To: Deans, Directors and Department Heads
From: Matthew M. Fajack, Vice Chancellor for Finance and Administration
Chris Kielt, Vice Chancellor for Information Technology and Chief Information Officer
Date: June 15, 2015
Fiscal year 2014-15 represented a year of substantial change for our institution. We replaced several major standalone enterprise applications that had been in service for periods of time ranging from 10 to 46 years with an enterprise resource planning system that integrated key operational and reporting elements of Contracts and Grants, Financial, HR, Payroll, and Student (Student applications went “live” in 2009). For the financial aspect of this enterprise system, we not only implemented a new financial system, but we also instituted a new underlying chart of accounts and replaced central and campus-based reporting tools with an integrated centralized platform.
As we come to the close of our first fiscal year of operations with this new system, it is important to highlight some institutional financial activity. Since we went “live” on October 1, 2014 (and through May 31, 2015), our institution has:
- issued 298,246 paychecks;
- issued 61,492 purchase orders for goods and services;
- paid 278,416 campus-initiated vouchers;
- set up 1,071/1,335 awards/projects, respectively; and
- processed 31,156 campus deposits.
The University’s first year-end close has been planned, reviewed and tested. Though any first-time process can present challenges, focused preparations have occurred for the fiscal year-end processes and the start of the new fiscal year. Fiscal year-end deadlines are established to provide time to process transactions in the queue and to allow reconciliations by central offices to occur; transaction can be submitted after cut-off dates, but they will be effectively dated for fiscal year 2015-16. July 8 is a key deadline as the University submits its State funds carryforward request to OSBM, and disbursements for FYE 2015 must conclude.
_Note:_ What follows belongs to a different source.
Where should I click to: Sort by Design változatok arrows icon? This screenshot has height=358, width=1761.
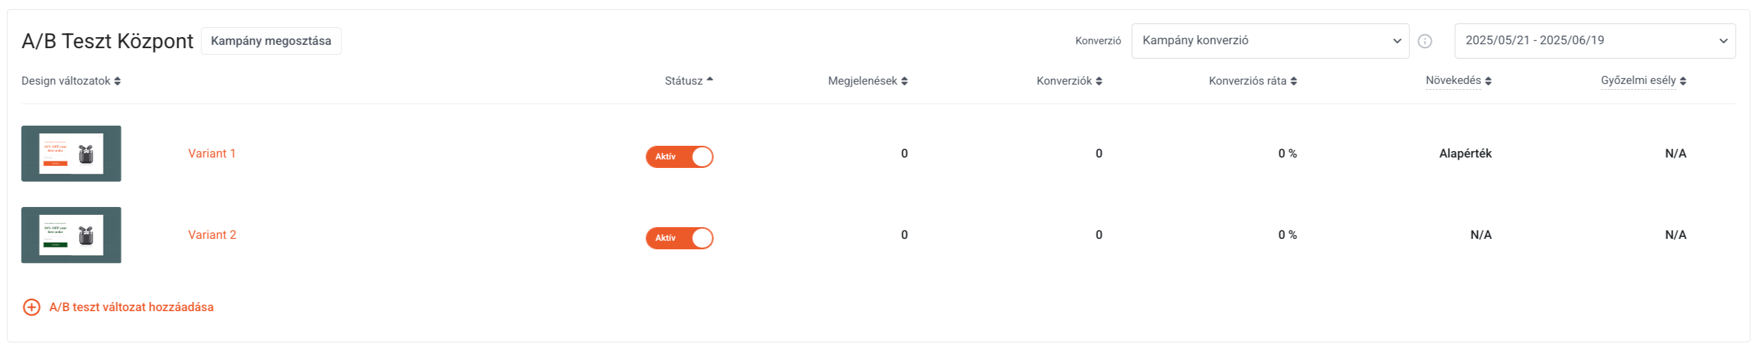(118, 81)
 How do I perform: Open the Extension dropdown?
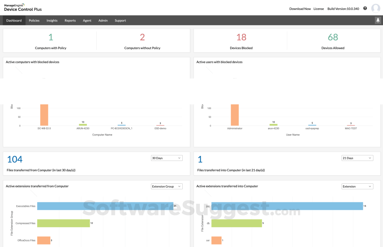[x=357, y=186]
We currently anticipate a June close on July 15, the 10th business day of the month and within accepted standards.
As we approach fiscal year deadlines beginning this week and continuing through June 30, an area of significant focus is in the expenditure of State appropriations. Current provisions allow us to carry forward up to 2.5% of unspent State funds to the next fiscal year, subject to approval by the Office of State Budget and Management. Through the end of May 2015, the University had spent 82.2% of its State appropriations, which compares to 82.3% in the prior fiscal year in legacy systems (please keep in mind that the University must spend tuition receipts before it can begin to spend State appropriations, so spending of State appropriations is back-end loaded in the course of the fiscal year). As in prior years, the University will centrally monitor these expenditures over the month of June to work toward appropriate use of all available State funds. Budgeted funds may be temporarily reallocated among units if needed to fund current-year expenditures, but each campus unit is made whole for any reallocation. It should be noted that there is a provision in the recently passed House Bill that would increase the State carryforward rate to 5%, and this provision seems to enjoy some support outside of the House, so if it is enacted, the carryforward allowance would double.
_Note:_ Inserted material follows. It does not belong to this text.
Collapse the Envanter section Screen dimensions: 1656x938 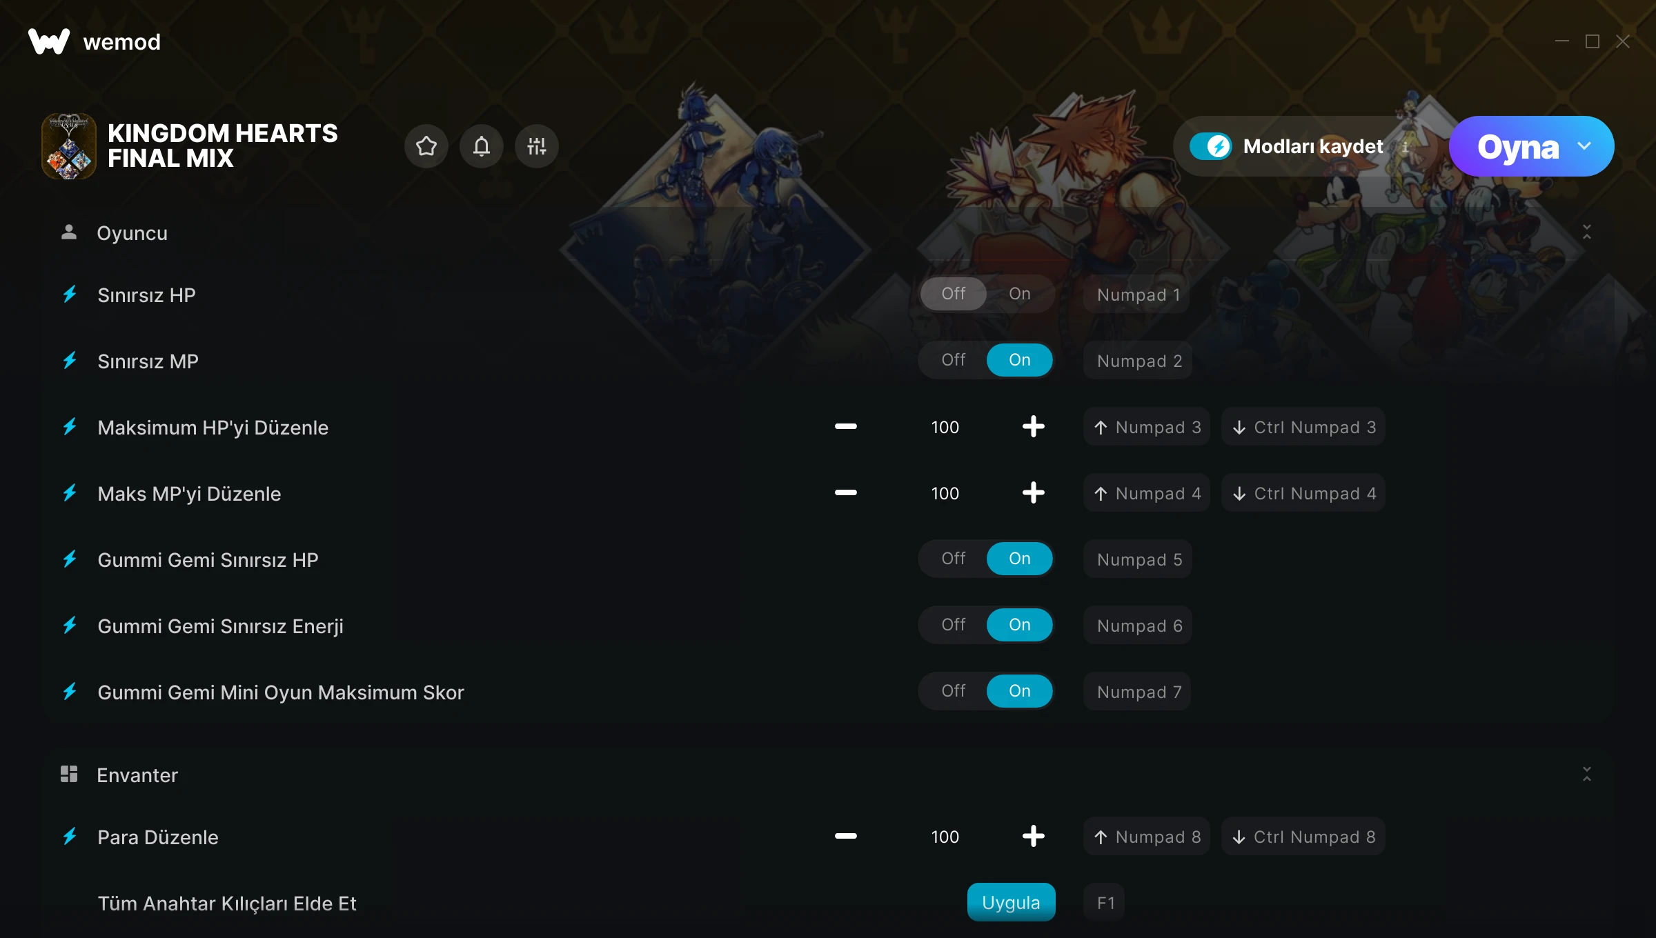click(1587, 775)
Another area of focus for campus as we come to fiscal year end is in cleaning up departmental suspense accounts. When a transaction has an underlying funding source that is either invalid or insufficient, departmental suspense accounts, F&A overhead receipts (an unrestricted funding source), are used as a replacement, or default funding source to ensure the completion of a transaction. Although the transactions are completed, the use of departmental suspense accounts represents a use of F&A funds.
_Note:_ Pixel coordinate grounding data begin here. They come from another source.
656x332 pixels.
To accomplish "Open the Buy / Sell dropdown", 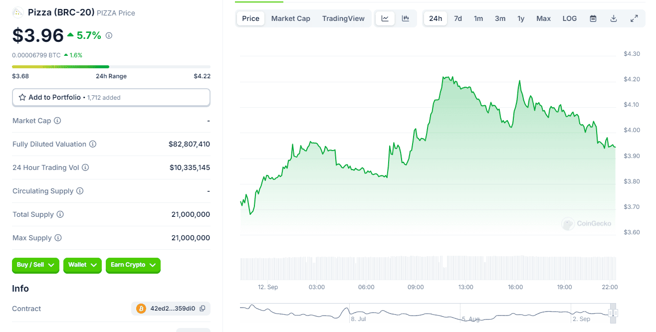I will coord(35,265).
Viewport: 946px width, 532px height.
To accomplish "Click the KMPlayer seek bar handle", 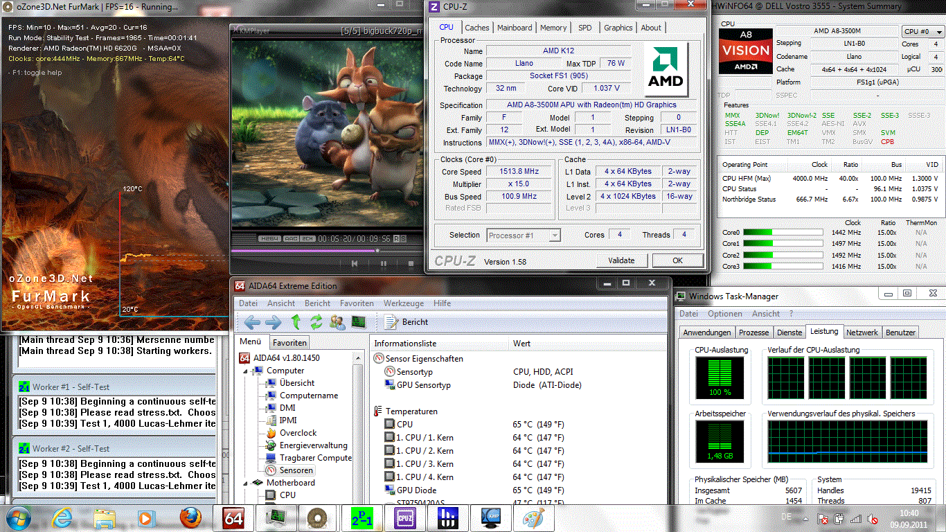I will (x=377, y=250).
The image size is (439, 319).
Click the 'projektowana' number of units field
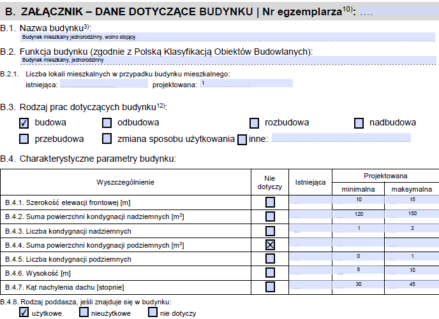246,83
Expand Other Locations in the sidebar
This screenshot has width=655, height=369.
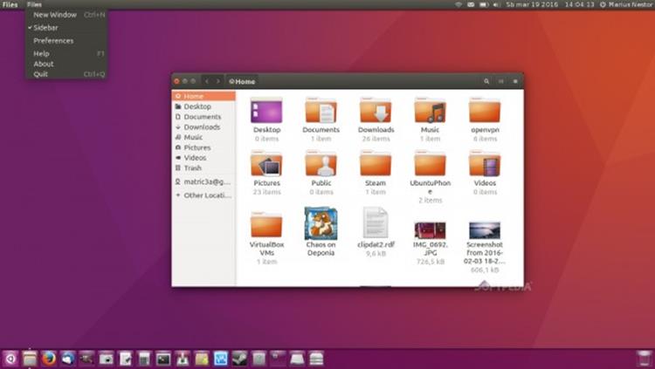(206, 195)
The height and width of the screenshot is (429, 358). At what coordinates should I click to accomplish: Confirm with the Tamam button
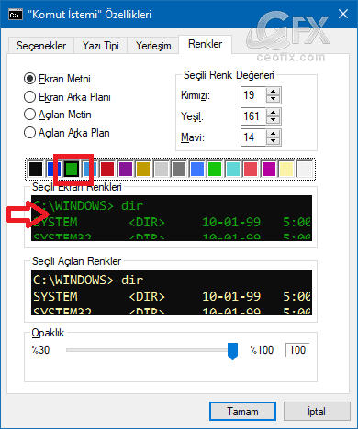[242, 412]
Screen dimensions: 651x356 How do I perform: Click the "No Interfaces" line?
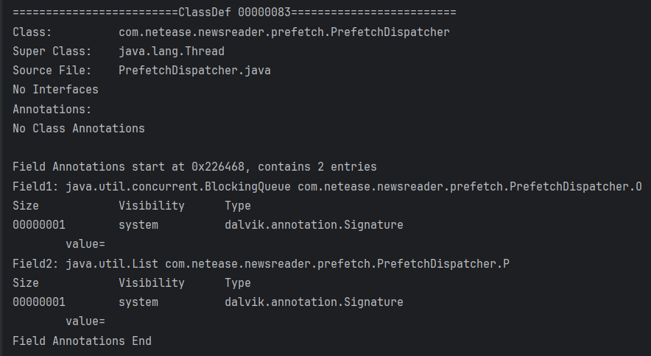(x=55, y=90)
As of June 12, 2015, the total balance on suspense accounts across the institution was approximately $7.8 million, which represents approximately 1% of our annual payroll expenditures but approximately 5.2% of our annual F&A revenues. This balance on suspense may be higher at month end depending on the net difference between additions to suspense through remaining June payrolls and the reductions in suspense due to the use of the short-term retroactive salary source change tool. The majority of the transactions that were funded by these accounts were payroll transactions — more specifically, transactions that primarily had multiple contracts and grants funding sources with one or more of these sources expired. In short, the current balances on suspense accounts primarily represent payroll expenses that should be on contracts and grants.
The impact of this use of suspense accounts is that it reduces a department’s F&A balances, in a situation in which another funding source may be available, and to the extent that a contract or grant, as the intended funding source, is eligible for F&A reimbursement, it represents a lost opportunity for new F&A funds and may have an adverse impact on F&A revenues for the institution. From a timing perspective, the clearing of these accounts is not so much geared to fiscal year end, as it is oriented to the end dates for contracts and grants. Since the majority of the University’s contracts and grants are Federal, a more significant deadline may be September 30, 2015, to the extent that any of the current contracts and grants ending in the current Federal fiscal year. The ConnectCarolina project team is close to finalizing a new long-term retroactive salary source change tool that should be a more efficient and effective tool to move suspense transactions back to intended funding sources and to help reduce the balances in suspense accounts.
The other area of focus has been year-end financial reporting. Over the last several months, reporting has improved in terms of making available critical reports for year-end reconciliation, closing, and reporting; the creation of processes and oversight surrounding the development of reports; and data validation processes between PeopleSoft and the data warehouse. However, there are still concerns around the accuracy of underlying data, primarily due to issues such as balances in suspense accounts; incorrectly converted (pre-implementation) data; allocations of expenditures for specialized benefits plans such as for UNC Faculty Physicians; and related considerations. These issues are being worked on, and as they are resolved, the accuracy of the reports will continue to improve.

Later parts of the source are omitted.